Monday, February 12, 2007

Darwin Day, 12 February 2007

Here at ASU we just had a little lunchtime get-together to wish Charles Darwin a happy birthday. Tea and cakes, we sang Happy Birthday, and there was a little talk on his early life and background (up until the Beagle voyage). It's a step in the run-up to the big bicentennial in '09.

I was particularly pleased to attend as my wife and I got our doctorates from the Cambridge department of Earth Sciences, which has an excellent collection of Darwin's geological samples and great material on Adam Sedgewick (who taught Darwin geology).

Happy Darwin Day to all :)

A brief note on the "controversial" topic of evolution and religion:

Evolution, the fact that all forms of life are descended from a common ancestor, is not a scientifically controversial topic, in much the same way that the proposition that "if I drop this rock, it will fall" is not controversial. We've been looking at the subject for quite some time now and it's just the way things are. In other news, the earth goes round the Sun.

If you have religious objections to evolution, then you are wrong, much as religious objections to the earth going round the Sun were wrong. You will get a better handle on physical reality by paying attention to science than by reading Bronze Age legends, however poetic.

I would, however, strongly encourage everybody to read the Bible, in detail and with attention. There is no better cure for fundamentalism than to actually read the religious text in question, in all its self-contradictory, arbitrary and historically inaccurate glory.

Saturday, February 10, 2007

The issue of tea

It's been said that Britain and the USA are two nations divided by a common language. A second, and far more important, source of division is tea. Trying to get a decent cup of tea in the USA is practically impossible.

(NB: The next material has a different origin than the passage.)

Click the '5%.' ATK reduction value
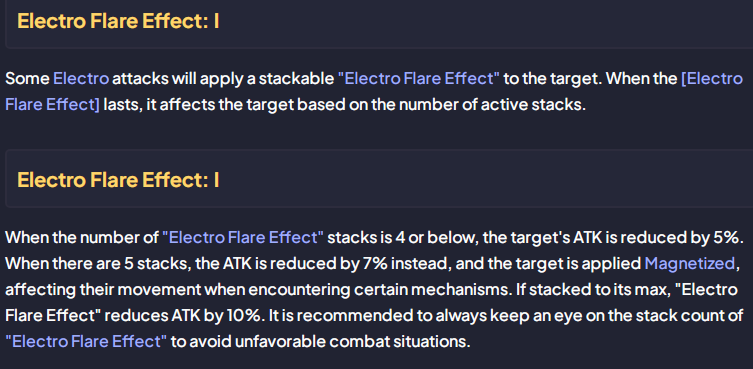 point(725,237)
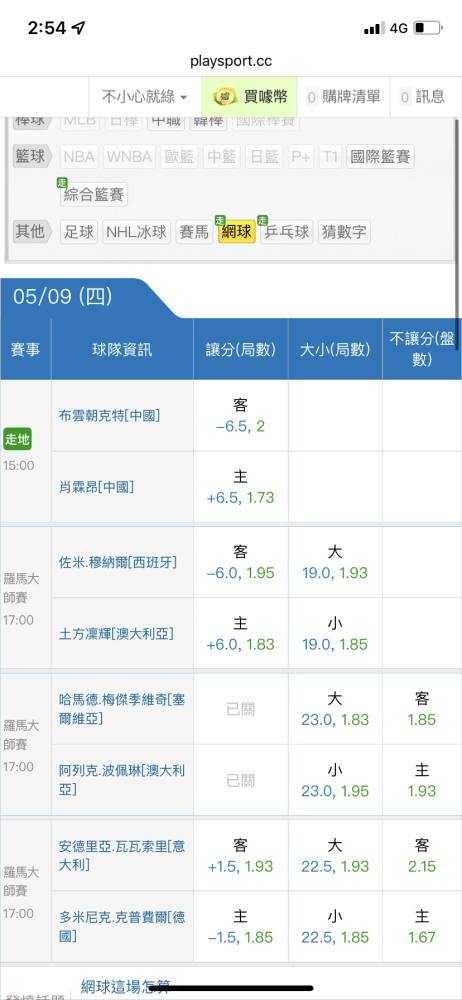This screenshot has width=462, height=1000.
Task: Open 購牌清單 purchase list
Action: coord(344,97)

There is one (1) thing about making tea that you ought to know.


I've lost count of the number of times I've been served a cup of hot (or even lukewarm) water and a teabag. This combination will not make anybody happy. The flavour ( and the caffeine! Yay caffeine!) of tea will not dissolve well if the water isn't really hot when you brew the tea. Not boiling the water will not give you tea, much as not baking the dough will not give you bread.

Kettles are not that pricey. Your kitchen must have some way to boil water. Please, please, use it.

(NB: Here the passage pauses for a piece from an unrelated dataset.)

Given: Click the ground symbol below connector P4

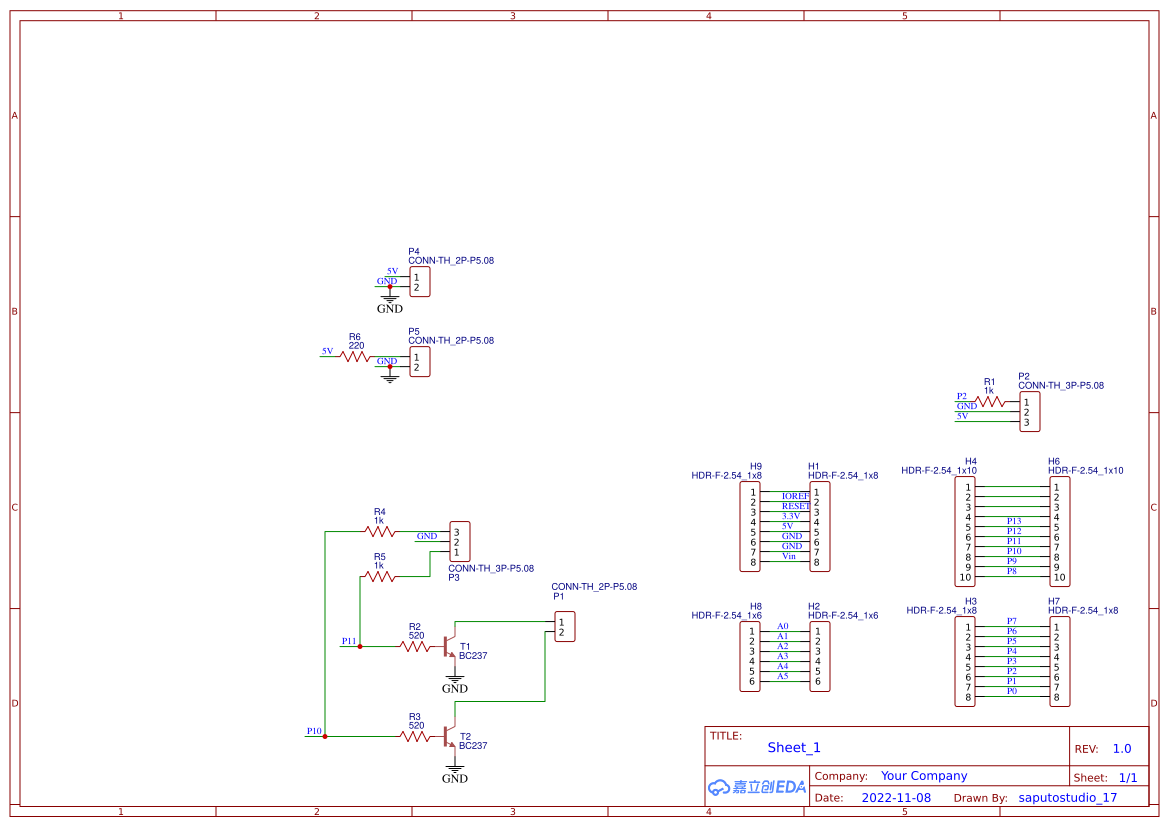Looking at the screenshot, I should [x=390, y=298].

The temperature issue is also why you should warm a teapot before brewing tea in it- just pour in a little boiling water, swill it around and pour it out once the pot is hot.

Ironically, one of the few decent cups of tea I've been served in the USA came from an espresso stand. A teabag or some leaf tea in an espresso machine brews just as well as coffee does (Mmm, espresso!). Just don't use the same brew basket for tea and coffee. And let's not make tea in a drip coffee machine, mmmkay?

All the above applies to ordinary black (fermented) tea. I'm told that green tea should be brewed with water at 80 degrees Celsius. Personally I don't work to that degree of precision, but then I don't drink much green tea, so no harm done.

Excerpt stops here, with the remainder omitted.